それは、化石が化石として世にお目見えするまでにはあまりに多くの過程を経る
必要があるからです。
化石は、大抵の場合、骨の一部などが崖の表面や地面にのぞいて見つかるようです。
ですから、骨の周りの岩を削り取ることから作業ははじまります。
骨から岩を削り取っていくのには慎重さを要しますから、時間がかかります。
そして、ハンマーやスコップなどを使って、手作業で岩から骨を掘り出すのです。
考えただけで、大変そうですね。。。
相手は12m強の大きな恐竜ですから、腰や尾の骨だけでも巨大で重い。
しかも世紀の発見ですから、失敗が許されません。
さぞかし緊張感に満ちた現場だったことでしょう!
博物館に持ち帰られた化石たちは、今度はクリーニングという作業が待っています。
クリーニングとは、化石についている岩石をきれいに取り除く作業のことです。
このクリーニング作業によって、発掘された化石は綺麗になって
化石の全貌が明らかになっていきます。
クリーニングは、歯医者さんが使うようなドリルを使います。
スーほどの大きな恐竜ともなると、来る日もくる日もこの作業をつづけ、
かかった時間は何と2年!削りの作業だけで2年も要したのです。
ちなみに、頭の部分は4人の技術者がかかりっきりになって
6ヶ月もかかりました。
この頭骨が重い!335kgもあり、移動するのも一苦労です。
やっとクリーニングが済んだら、こんどは組み立てです。
ばらばらだった骨をつなぎ合わせていくのです。
骨を順番に並べていき、それに合わせて展示できる頑丈な金属のフレームを制作して・・・。
と、いう具合に作業はまだまだあります。
見つからなかった骨はどうするか?
それは他の見つかっている化石をもとにして、新たに作って補います。
考えるだけで、気の遠くなるような作業を経て、やっと全身骨格標本が出来上がるのです。

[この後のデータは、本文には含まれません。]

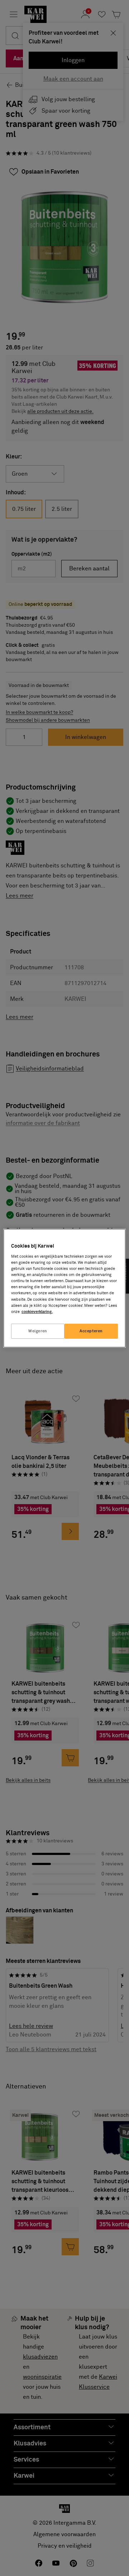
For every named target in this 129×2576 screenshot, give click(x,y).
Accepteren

250個以上の骨を緻密に組み上げていき、全長12.5mのスーが出来上がったというわけです。
発見から展示まで10年の歳月がかかった!?
うん、納得です。
化石が化石として鑑賞に値するものになるまでに、人の手と膨大な時間が
かかっているんだな、ということをスーの例で改めて感じられます。